Rocco Bergers »Oil Painting« ist gerade in dem Punkt bemerkenswert, daß es sich ganz seines Schöpfers entsagt: Kein versierter Meister, kein erfahrener Künstler ist nötig, um dieses Ölgemälde zu erschaffen. »Oil Painting« ist sein eigener Maler, ist Ergebnis eines technologischen Konstrukts, das die menschliche Hilfe nur braucht, um ins Leben gerufen zu werden. Berger hält sich zwar aus dem eigentlichen Malprozess heraus, allerdings ist er in einem Punkt überaus präsent: Dem beißenden Sarkasmus, ein Ölgemälde – Inbegriff der Hochkultur – mit gewöhnlichem Altöl den technischen Möglichkeiten zu unterwerfen.
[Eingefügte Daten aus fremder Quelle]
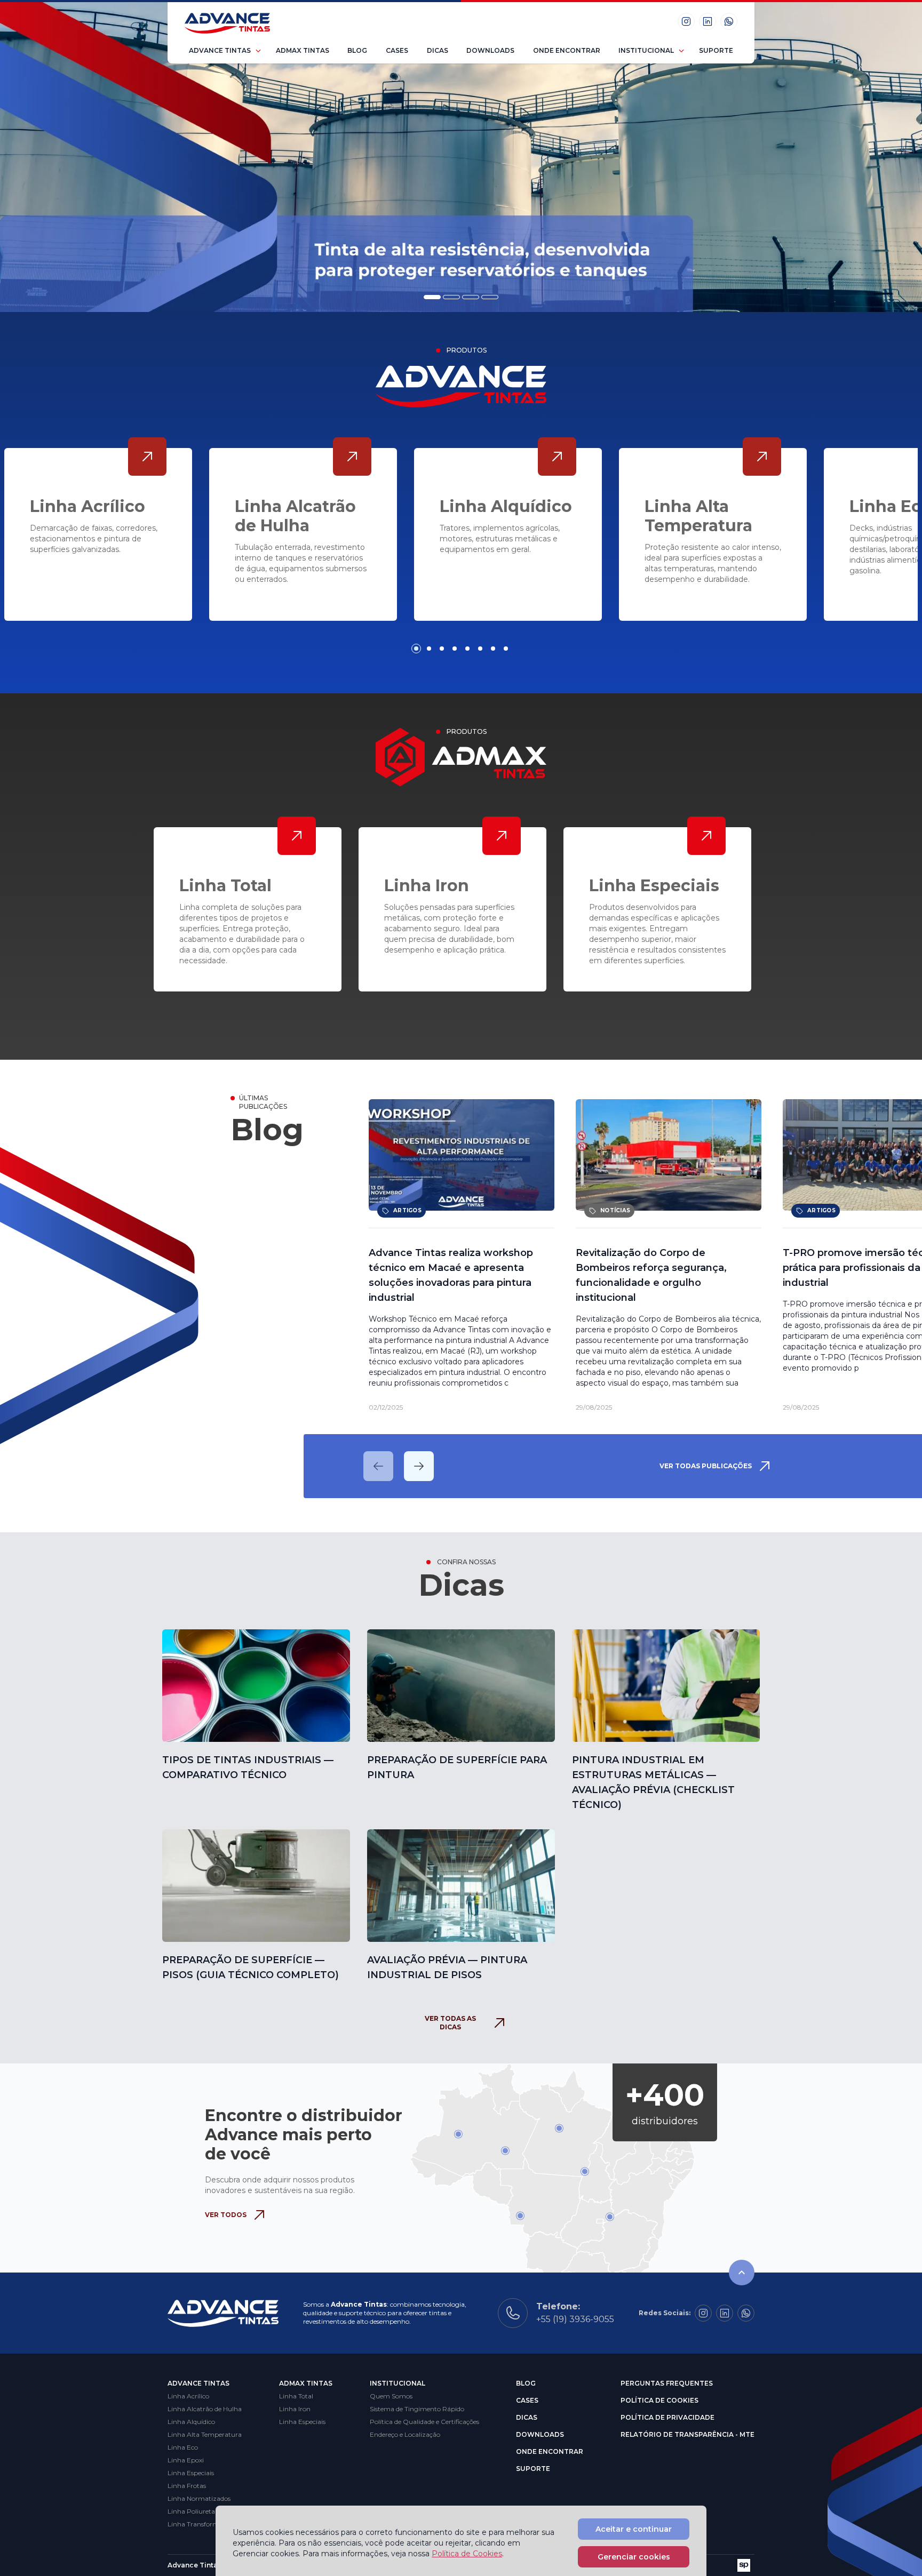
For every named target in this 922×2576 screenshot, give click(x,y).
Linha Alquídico (191, 2422)
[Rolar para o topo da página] (741, 2272)
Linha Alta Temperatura (205, 2434)
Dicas (437, 50)
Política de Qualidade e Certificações (424, 2422)
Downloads (490, 50)
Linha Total (296, 2396)
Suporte (716, 50)
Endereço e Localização (405, 2434)
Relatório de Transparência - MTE (687, 2434)
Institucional (646, 50)
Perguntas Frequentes (667, 2383)
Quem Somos (391, 2396)
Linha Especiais (191, 2473)
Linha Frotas (187, 2486)
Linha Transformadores (203, 2524)
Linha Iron (295, 2409)
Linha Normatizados (199, 2498)
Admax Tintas (302, 50)
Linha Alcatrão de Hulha (205, 2409)
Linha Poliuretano (195, 2511)
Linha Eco (183, 2447)
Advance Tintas (220, 50)
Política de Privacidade (667, 2417)
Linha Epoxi (186, 2460)
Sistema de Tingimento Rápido (417, 2409)
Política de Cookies (659, 2400)
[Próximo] (419, 1466)
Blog (357, 50)
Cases (397, 50)
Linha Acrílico (188, 2396)
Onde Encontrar (566, 50)
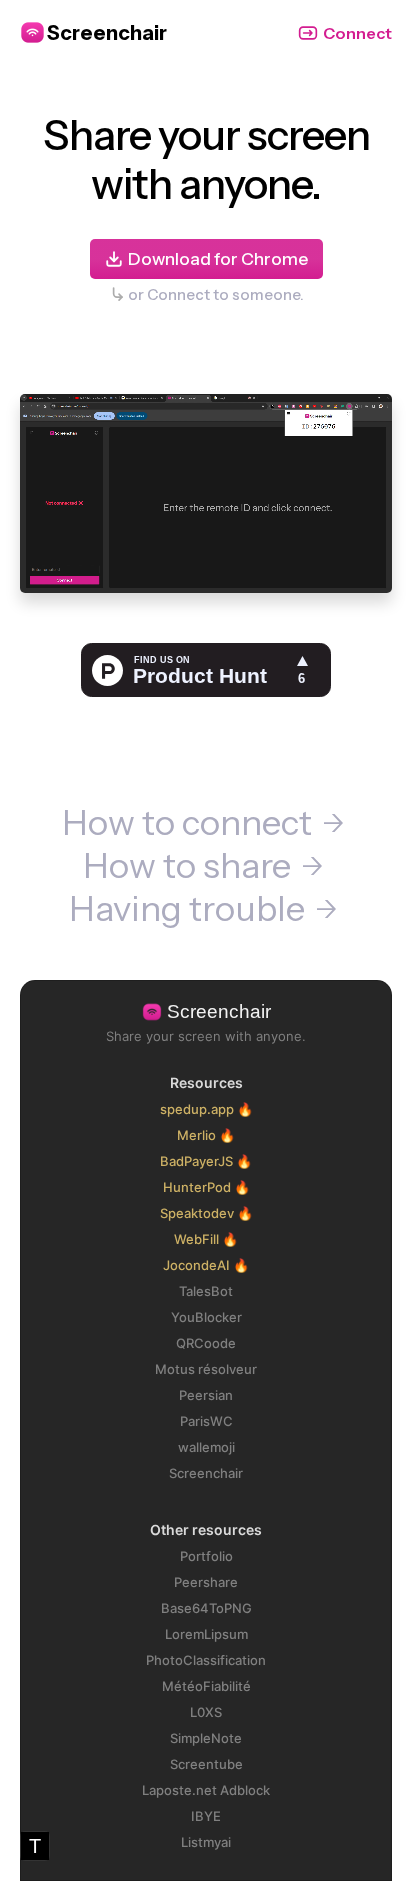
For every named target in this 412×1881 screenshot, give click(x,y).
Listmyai (206, 1842)
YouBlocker (206, 1317)
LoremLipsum (206, 1634)
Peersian (206, 1395)
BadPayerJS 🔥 (206, 1161)
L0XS (206, 1712)
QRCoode (206, 1343)
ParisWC (206, 1421)
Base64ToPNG (206, 1608)
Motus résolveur (206, 1369)
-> (333, 824)
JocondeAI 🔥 (206, 1265)
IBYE (206, 1816)
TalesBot (206, 1291)
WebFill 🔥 (206, 1239)
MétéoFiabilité (206, 1686)
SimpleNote (206, 1738)
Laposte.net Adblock (206, 1790)
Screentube (206, 1764)
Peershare (206, 1582)
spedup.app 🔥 (206, 1109)
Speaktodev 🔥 (206, 1213)
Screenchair (206, 1473)
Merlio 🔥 (206, 1135)
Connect (357, 33)
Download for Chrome (218, 259)
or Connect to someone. (216, 294)
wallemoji (206, 1447)
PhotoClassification (206, 1660)
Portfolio (206, 1556)
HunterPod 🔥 (206, 1187)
Darin erkennt man mitunter eine offene, düstere Auslegung Walter Benjamins oder fühlt sich auch einfach nur in eine Kfz-Werkstatt versetzt. Der Ölgestank jedenfalls dürfte das eine wie auch das andere begünstigen.
»Melody Malady«, © Simon Dybbroe Møller
Wer sich mit dem theoretischen Überbau des bürgerlichen Kunstbegriff schwer tun, der wird an Simon Dybbroe Møllers Performance gefallen finden. In »Melody Malady« sitzt ein junger Mann an einem Flügel, allerlei klassische Literatur und Meilensteine der Philosophie sind auch versammelt. Er liest in einem der Bücher, man sieht ihm die Anstrengung über der trockenen Lektüre an. Jedes Mal, wenn ein entsprechender Buchstabe im Text erscheint, spielt er einen Ton.
So erfüllt eine apathische Melodie den Ostflügel des Hamburger Bahnhofs und erzählt von der Tristesse der humanistischen Bildung. Auch sonst widmet sich der Ausstellungsteil an der Invalidenstraße den Schattenseiten der gutbürgerlichen Kultur und den klassischen Kunstbegriffen. Maria Loboda etwa häuft auf einem nobel geschmückten Esstisch 118 säuberlich gerollte Servietten an und lässt sie als Träger eines Codes eine andere Sprache sprechen. Shahryar Nashat inszeniert ein Reiterdenkmal ohne Reiter, einen Sockel, der seine Funktion überdauert. Nina Beier dagegen schließt den Kreis und baut aus geköpften Statuen Regalsysteme, die wiederum in ihrer Gänze den Charakter einer Skulptur einnehmen.
based in Berlin
So verfolgt jeder der fünf Standorte eine andere Richtung: Der Neue Berliner Kunstverein zeigt vornehmlich Videoarbeiten und widmet sich narrativen Schemata, die Berlinische Galerie dokumentiert einen pikanten archäologischen Fund und seine weitreichenden Folgen, während das KW Institut wie auch das Atelierhaus im Monbijoupark eine bunte Mischung verschiedener Stile und Ansätze präsentieren. Diese Schwerpunkte erleichtern jedenfalls den portionierten Kunstgenuss ungemein.
Bei all dieser Vielfalt vermisst man doch den roten Faden, obgleich Jakob Schillinger klar stellt, daß es sich bei »based in Berlin« bewusst um keine kuratierte Auswahl handle. So entdeckt man zwar jede der ausgestellten Arbeiten für sich allein genommen, ist aber nach einem Besuch aller Ausstellungsorte schnell erschöpft. Ein Blick auf die Website oder in den Katalog lohnt in jedem Falle; so lässt sich jedenfalls am besten abschätzen, welche der vielen Beiträge am interessantesten scheinen. Aber auch wenn »based in Berlin« ein breites Spektrum Berliner Gegenwartskunst zeigt: Sofort begeistern können mehrheitlich leider nur die Künstler, die auch vorher schon einen Namen hatten – viele Neuentdeckungen sollte man jedenfalls nicht erwarten.
Eine Frage kann jedoch auch »based in Berlin« nicht klären: Wie kann diese Stadt die hier produzierte Kunst umfassend und ansprechend präsentieren und dabei ihrer Rolle als Kunstmetropole gerecht werden? Die jüngste Übersichtsschau deutet immerhin eines an: Leicht wird es nicht. Dafür ist einfach zu viel los in dieser Stadt.